Boots barely kept the irritation from his face. He hated when she did that, even if it did prove he had sufficiently convinced her his English was worse than it really was.
“I have idea,” he said.
“About what?”
“Death. Next level.” He held up two fingers to demonstrate.
Florence sat glaring at him for a long few seconds before she gestured to the chair across from her. “Sit.”
Boots relaxed into the chair and drank from the mouth of the bottle. He sized her up, the rigid line of her shoulders, her tight-pressed lips.

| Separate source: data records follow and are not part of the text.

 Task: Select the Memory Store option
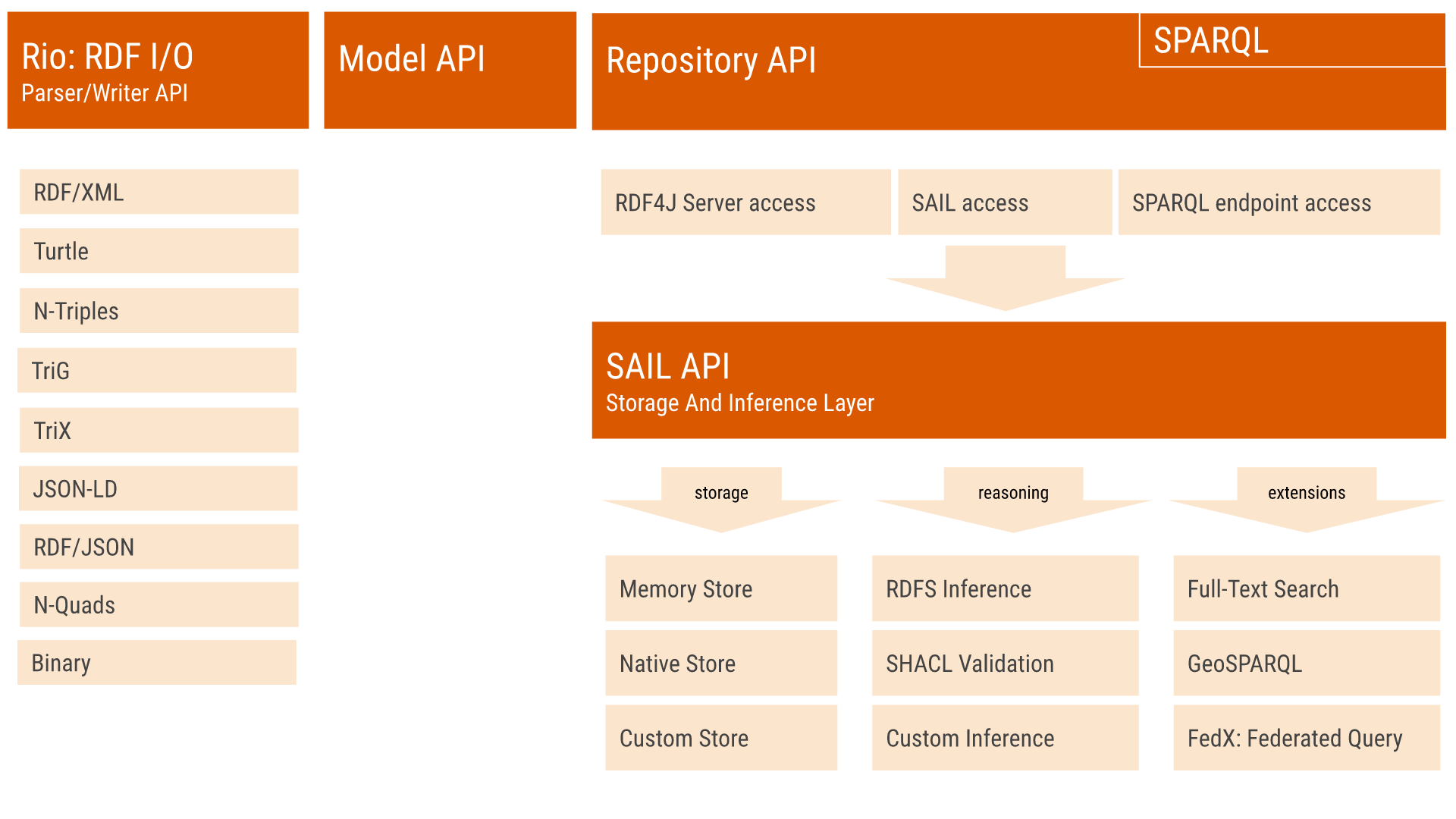pos(720,588)
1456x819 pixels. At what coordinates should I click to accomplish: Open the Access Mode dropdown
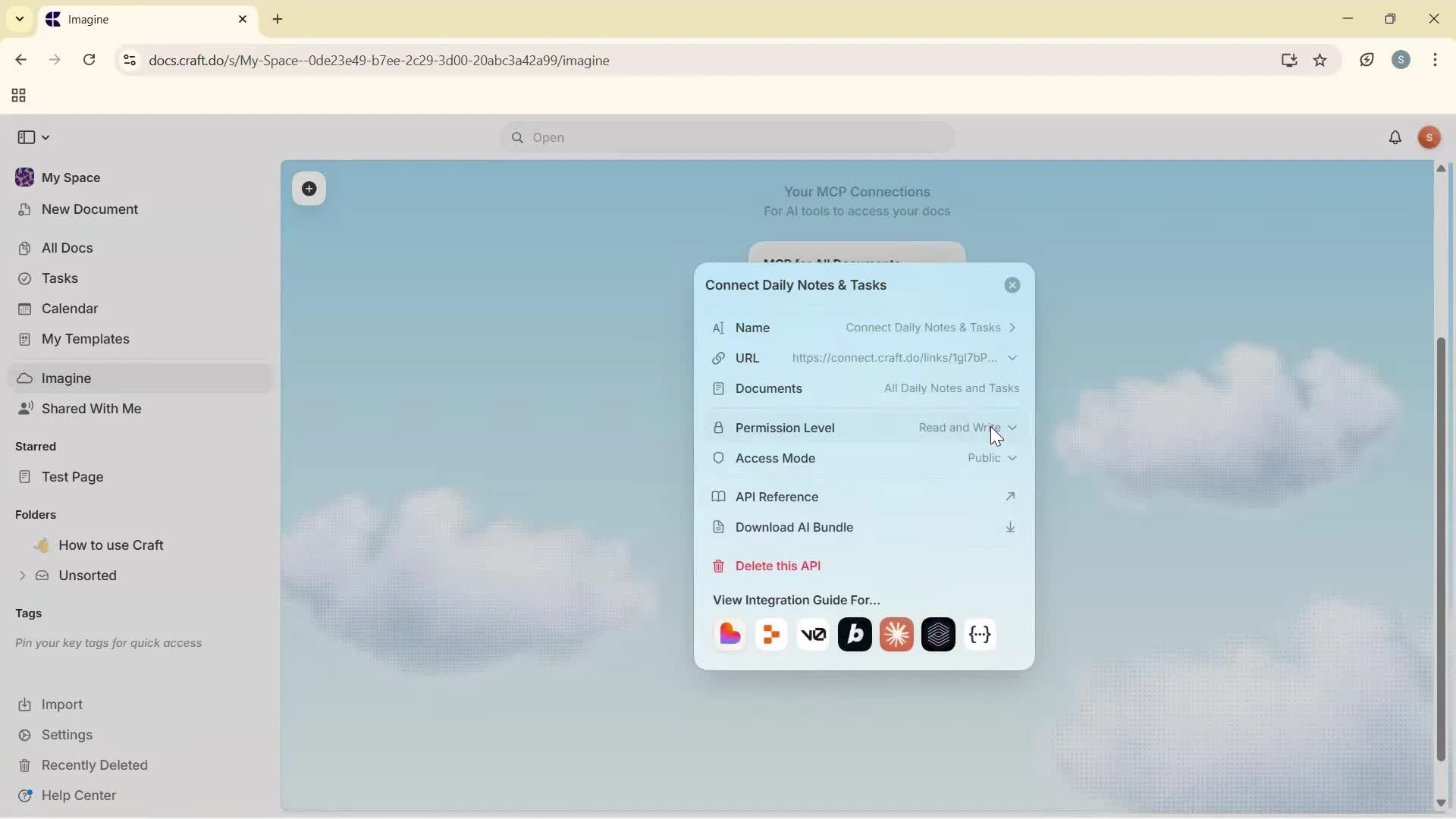[1012, 458]
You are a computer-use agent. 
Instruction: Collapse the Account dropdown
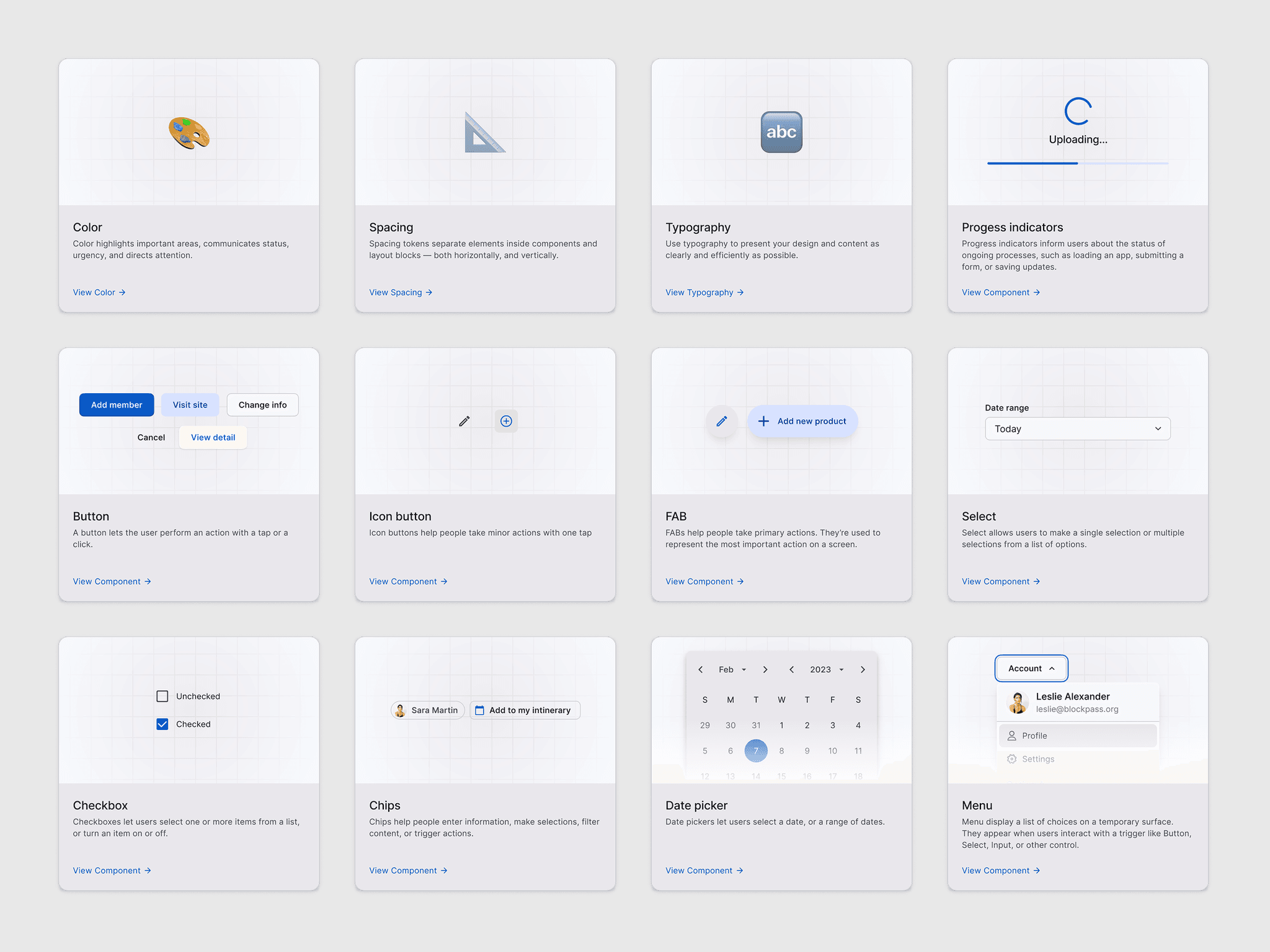tap(1031, 668)
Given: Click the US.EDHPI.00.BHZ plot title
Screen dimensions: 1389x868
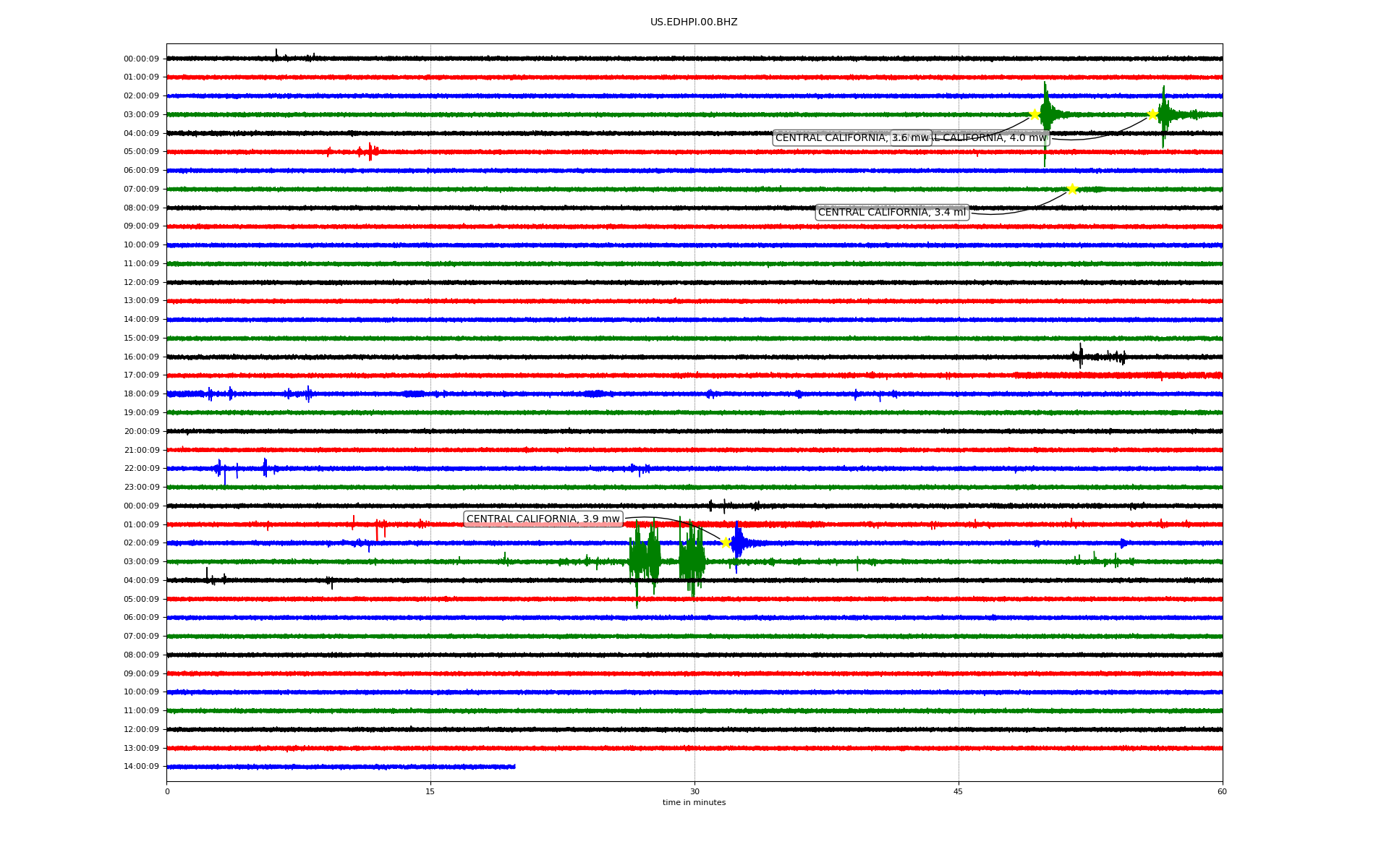Looking at the screenshot, I should tap(693, 22).
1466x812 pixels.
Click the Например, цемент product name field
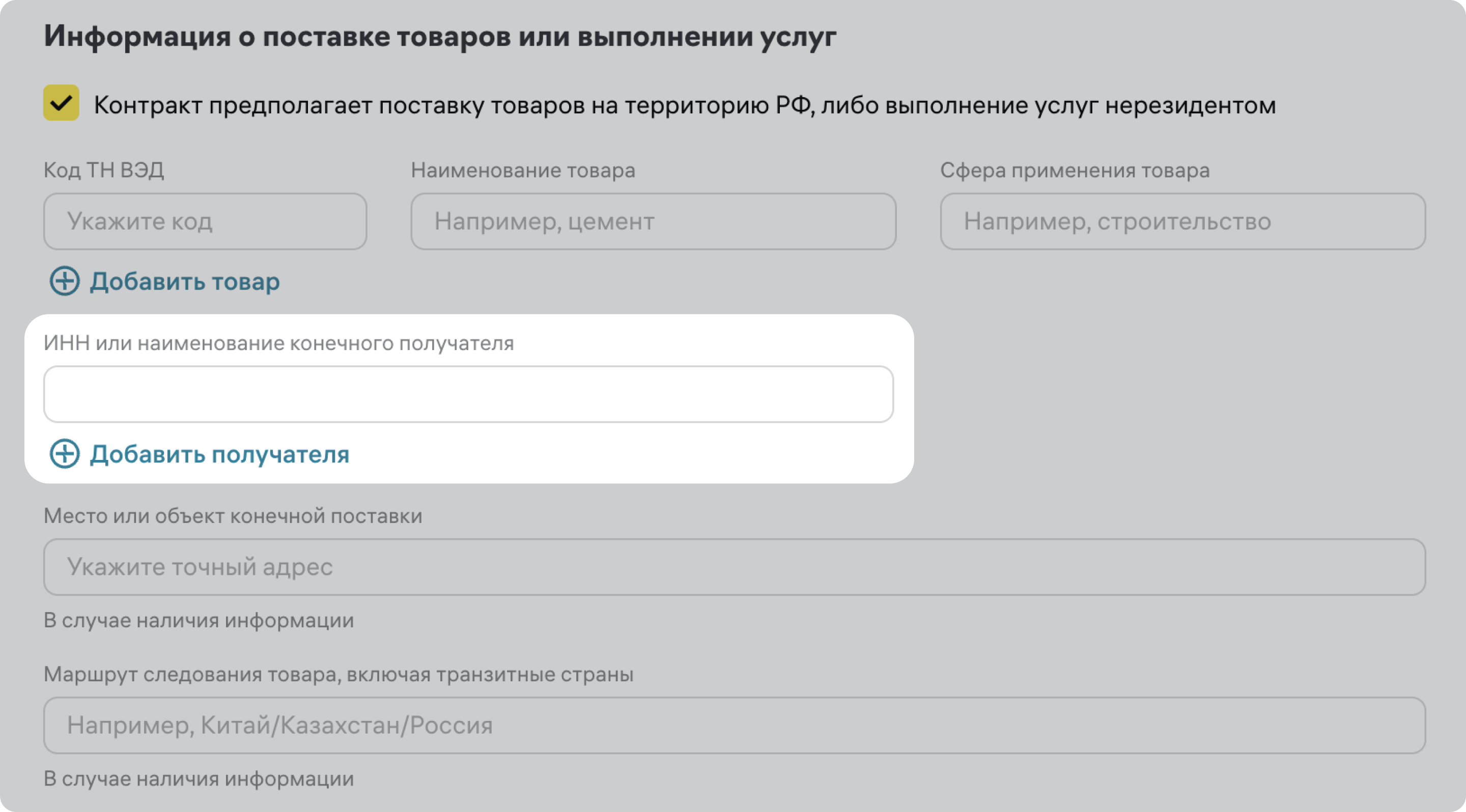coord(653,221)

He considered his next action like picking between which knife to cut her with. Just enough to sting, not enough to really make her bleed.
“I hope you have a good reason for leaving your post,” she said.
“I think much. Death, he…” He gestured at the small television, suspended in the upper corner of the ceiling.
“Yes?” Florence said, impatiently. B
ut she picked up her whiskey and took a sip of it at last.
Boots swigged back a bit more whiskey and wiped his mouth off on his sleeve. He had an idea of a direction to move in, a guess at what Death meant.
But he had no reason to just give Florence his idea for free. Not when there was a chance to get something out of it.
“You have — uh, you say loot box? Yes?” Boots mimed the shape of the wooden crate Florence always put her self-made loot boxes in.
“Oh, I get you. Give a prize to whoever finds the answer?”
For the first time since they met, Florence was sizing him up like he was an equal, not just a Slavic idiot who was good with guns.
Boots nodded and smirked at her with the whiskey bottle pressed to his lips. “Is good idea.”
“Yes. It is.” Florence drained her cup and held it out to him. It was a request for more that didn’t need translation.
Boots leaned forward and tipped more whiskey in.
Florence gave him an unreadable stare over the lip of her cup.
“You know,” she said, “I’ve never heard you talk this much, Mr. No English.”
“I have idea, I talk. No idea, no talk.” He stood and gave her a lazy, two-finger salute, sarcastic enough to make her mouth tug upward, just a fraction. “Dasvidanyia, boss.”
Boots stood up. He had his hand on the doorknob when Florence’s walkie talkie started to crackle. He didn’t recognize the voice on the other end. Some poor bastard who would probably die here like the rest of them.
“Boss,” the voice huffed, breathless. “It looks like there’s movement inside the library.”
Boots froze and turned to look from Florence to the radio.
Florence pulled the radio from her belt. She said, “Where are you?”
“By the track field. I didn’t see much. It might be nothing. Just—”
“Boots is coming out to meet you. I want you two to scout it out. Make sure it’s all clear.” Her stare held Boots’s sternly as she released the call button. “You’re not going to pretend you didn’t understand that, are you?”